Хозяин праздника, Педрилло, сошел к ним и объявил волю государыни, чтобы они подошли к родильнице и сделали то же, что и другие. Вельможи не дали ответа, и Педрилло доложил, что они не повинуются.
- Опасные люди!.. - сказал Бирон, наклонясь почти к уху государыни. - Я вам уж докладывал, что они замышляют… Еще ныне получил я тайные известия о худых намерениях… заговор… статься может, они выбрали этот случай… есть важные сообщники… но я взял свои меры.
Петр, Екатерина и… (умолчим: он жив - живым хвала столько похожа на лесть) пошли бы навстречу беде. Так делают великие духом; но Анна Иоанновна была больная женщина, и любимец ее умел пользоваться ее немощами. Оторопев и бледнея, она шепотом просила его усилить свои предосторожности на случай худого намерения. Бирон пошел отдавать кому нужно приказы. Страх невольно сообщился толпе; а чего боялись - никто не знал.
Эти распоряжения, этот страх достойны были смеха: опасность существовала только на языке коварного фаворита и перешла в воображение государыни, покоренной его демонскому влиянию, от нее к женщинам и некоторым царедворцам, испуганным, может быть, только для виду, из угождения.
Все заволновалось.
Волынской, слышавший коварные остережения Бирона, вспыхнул - он забыл все: и Мариорицу, и свою любовь, и свои опасения; он видел только благородный подвиг друзей - и одной искры прекрасного, брошенной вовремя в эту душу, довольно было, чтобы воспламенить ее. Пока не падает луч солнца на Мемнонову статую {Прим. стр. 226}, она не издает дивных звуков.
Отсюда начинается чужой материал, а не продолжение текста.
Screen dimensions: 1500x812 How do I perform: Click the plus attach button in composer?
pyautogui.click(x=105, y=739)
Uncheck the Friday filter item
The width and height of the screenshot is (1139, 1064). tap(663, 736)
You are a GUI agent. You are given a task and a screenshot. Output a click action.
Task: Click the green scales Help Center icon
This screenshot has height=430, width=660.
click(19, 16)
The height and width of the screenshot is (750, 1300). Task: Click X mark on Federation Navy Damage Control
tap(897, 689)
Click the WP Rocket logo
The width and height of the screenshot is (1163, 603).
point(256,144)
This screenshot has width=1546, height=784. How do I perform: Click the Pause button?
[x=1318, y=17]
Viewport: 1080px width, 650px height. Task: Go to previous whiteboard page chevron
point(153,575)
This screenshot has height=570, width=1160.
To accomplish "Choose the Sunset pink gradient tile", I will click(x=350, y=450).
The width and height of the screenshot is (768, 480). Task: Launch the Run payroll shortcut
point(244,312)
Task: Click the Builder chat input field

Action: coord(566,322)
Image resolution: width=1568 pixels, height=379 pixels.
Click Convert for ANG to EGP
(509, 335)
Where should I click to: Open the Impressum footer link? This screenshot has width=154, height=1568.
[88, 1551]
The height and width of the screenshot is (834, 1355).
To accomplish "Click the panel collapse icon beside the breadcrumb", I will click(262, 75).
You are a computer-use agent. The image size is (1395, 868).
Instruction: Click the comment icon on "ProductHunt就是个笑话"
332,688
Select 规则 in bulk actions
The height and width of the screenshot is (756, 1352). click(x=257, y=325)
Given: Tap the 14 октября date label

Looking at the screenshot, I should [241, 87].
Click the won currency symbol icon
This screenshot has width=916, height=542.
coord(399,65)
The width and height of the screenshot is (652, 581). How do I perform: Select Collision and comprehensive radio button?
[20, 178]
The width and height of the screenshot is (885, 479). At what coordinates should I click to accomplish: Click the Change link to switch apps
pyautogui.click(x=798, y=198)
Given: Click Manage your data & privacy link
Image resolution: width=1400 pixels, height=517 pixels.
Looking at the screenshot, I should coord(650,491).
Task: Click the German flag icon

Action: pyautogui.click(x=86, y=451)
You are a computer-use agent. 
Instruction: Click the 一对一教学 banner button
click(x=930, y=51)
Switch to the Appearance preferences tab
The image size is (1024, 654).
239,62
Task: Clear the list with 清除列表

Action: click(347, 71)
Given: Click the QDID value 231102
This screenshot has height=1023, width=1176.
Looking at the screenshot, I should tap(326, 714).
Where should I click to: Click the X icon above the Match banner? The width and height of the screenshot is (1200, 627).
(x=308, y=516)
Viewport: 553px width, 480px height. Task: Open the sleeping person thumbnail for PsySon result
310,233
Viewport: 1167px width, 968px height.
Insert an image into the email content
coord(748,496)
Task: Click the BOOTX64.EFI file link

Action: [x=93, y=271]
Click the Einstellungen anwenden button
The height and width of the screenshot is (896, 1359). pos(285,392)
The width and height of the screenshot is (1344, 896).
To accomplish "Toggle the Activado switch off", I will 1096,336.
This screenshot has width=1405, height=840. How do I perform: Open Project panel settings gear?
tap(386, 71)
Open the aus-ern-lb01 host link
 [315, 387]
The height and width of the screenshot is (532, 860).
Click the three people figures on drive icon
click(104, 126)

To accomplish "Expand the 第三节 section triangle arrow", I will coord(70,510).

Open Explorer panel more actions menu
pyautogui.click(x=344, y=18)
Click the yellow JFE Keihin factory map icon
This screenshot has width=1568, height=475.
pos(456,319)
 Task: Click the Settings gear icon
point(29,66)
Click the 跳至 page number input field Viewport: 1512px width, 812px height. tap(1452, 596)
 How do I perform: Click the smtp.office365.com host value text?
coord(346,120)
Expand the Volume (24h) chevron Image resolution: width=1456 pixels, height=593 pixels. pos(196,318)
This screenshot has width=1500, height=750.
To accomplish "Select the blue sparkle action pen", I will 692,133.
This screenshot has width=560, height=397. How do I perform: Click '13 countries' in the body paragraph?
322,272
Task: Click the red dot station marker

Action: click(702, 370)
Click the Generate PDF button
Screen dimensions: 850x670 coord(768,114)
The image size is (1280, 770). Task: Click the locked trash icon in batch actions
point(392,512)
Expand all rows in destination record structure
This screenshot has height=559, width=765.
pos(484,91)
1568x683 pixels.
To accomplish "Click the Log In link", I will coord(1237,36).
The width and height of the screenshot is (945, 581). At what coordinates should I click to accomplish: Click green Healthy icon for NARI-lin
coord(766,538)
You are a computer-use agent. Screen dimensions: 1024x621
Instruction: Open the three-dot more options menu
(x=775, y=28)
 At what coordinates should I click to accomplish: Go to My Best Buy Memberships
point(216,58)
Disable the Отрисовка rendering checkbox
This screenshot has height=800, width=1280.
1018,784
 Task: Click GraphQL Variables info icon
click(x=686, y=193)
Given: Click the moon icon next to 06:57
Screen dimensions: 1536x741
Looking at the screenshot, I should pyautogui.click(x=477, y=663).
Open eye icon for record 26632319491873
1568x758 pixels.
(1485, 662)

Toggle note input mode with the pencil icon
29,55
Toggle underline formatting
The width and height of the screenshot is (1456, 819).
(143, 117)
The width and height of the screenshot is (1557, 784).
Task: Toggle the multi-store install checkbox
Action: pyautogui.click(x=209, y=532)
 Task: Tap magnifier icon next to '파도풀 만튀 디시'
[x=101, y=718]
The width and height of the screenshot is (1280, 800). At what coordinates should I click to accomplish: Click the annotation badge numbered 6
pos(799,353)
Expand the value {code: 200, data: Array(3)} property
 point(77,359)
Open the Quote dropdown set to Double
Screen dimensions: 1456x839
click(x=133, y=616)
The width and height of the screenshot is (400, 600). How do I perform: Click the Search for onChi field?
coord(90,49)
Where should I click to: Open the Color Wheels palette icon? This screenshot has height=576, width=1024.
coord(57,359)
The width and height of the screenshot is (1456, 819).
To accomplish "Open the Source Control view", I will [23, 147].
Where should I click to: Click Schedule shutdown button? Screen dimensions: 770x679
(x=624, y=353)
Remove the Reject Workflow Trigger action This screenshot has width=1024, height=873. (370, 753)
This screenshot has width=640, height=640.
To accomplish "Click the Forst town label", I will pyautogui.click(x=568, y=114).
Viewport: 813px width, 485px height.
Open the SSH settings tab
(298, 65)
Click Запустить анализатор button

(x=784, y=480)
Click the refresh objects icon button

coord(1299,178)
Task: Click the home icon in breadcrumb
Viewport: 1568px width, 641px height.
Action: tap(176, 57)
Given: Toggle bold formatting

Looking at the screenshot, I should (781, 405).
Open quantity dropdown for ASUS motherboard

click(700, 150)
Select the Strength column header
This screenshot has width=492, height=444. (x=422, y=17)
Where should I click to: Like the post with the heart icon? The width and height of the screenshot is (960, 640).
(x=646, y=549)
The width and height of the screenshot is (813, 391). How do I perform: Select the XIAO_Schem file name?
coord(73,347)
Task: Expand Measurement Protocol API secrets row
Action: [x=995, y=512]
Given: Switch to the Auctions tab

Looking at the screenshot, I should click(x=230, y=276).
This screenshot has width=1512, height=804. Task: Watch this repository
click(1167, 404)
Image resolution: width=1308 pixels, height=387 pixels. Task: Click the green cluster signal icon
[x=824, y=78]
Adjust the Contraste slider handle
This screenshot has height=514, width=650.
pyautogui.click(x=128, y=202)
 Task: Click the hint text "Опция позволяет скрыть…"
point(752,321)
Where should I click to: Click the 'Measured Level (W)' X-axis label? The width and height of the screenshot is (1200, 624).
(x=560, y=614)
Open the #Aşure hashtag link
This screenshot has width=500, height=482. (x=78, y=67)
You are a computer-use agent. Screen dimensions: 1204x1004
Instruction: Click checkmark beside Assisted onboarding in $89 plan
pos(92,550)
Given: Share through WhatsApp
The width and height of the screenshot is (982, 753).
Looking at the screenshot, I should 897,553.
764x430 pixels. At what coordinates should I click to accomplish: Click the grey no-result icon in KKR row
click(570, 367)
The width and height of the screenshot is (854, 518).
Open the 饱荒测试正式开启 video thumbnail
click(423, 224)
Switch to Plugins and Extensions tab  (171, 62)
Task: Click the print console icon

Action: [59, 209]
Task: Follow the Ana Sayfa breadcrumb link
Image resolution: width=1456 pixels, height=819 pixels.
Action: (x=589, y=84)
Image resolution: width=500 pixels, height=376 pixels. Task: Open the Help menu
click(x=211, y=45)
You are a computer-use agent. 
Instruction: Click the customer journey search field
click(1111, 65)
Он подошел к государыне и сказал ей с особенною твердостью:
- Напрасно коварство пугает ваше величество пустыми опасениями. Я кладу голову мою на плаху, если эти господа не пришли повергнуть к стопам твоим, как верноподданные, а не как бунтовщики, моления бедствующего отечества, которым внять пора.
Этою смелою речью открыта была война соперников, скрывавшаяся доселе в потаенных действиях.
- Здесь не место для докладов, - вскричал озлобленный Бирон. - А чем, сударь, назвать, как не бунтовщиками, людей, которые приходят возмущать удовольствия ее величества и в глазах ее противиться ее воле. И вы, господин кабинет-министр, заодно с ними!
- Да! - всегда заодно с верными сынами отечества, а не врагами его! И я горжусь этим, ваша светлость! - отвечал Волынской.
- Что за споры в присутствии моем? - сказала государыня сначала гневно, потом смягчив голос. - Здесь, конечно, вовсе не место… Мне нигде не дадут покоя, боже мой!.. Этого недоставало!.. И вы, Артемий Петрович?..
Обратясь к Волынскому, государыня покачала головой, как бы хотела сказать: "И ты, мой сын?.. Тобою я так дорожила, так долго сберегала тебя от нападений моего любимца, закрывала своею грудью, а ты поразил меня так нечаянно, прямо в сердце?" Хотя этих слов произнесено не было, но Артемий Петрович выразумел смысл их в голосе и взорах императрицы и, покорясь ее милостивому упреку, приблизился к друзьям и просил их выбрать другое время и место для своих представлений.
- Где ж место, - воскликнул с негодованием граф Сумин-Купшин, - когда мы не можем более иметь доступ к нашей государыне? Ныне назначена была нам аудиенция у ее величества - и что ж? выгоды иностранного шута предпочтены выгодам отечества?
- Мы не выйдем отсюда, пока не будем услышаны, - произнес с жаром Перокин.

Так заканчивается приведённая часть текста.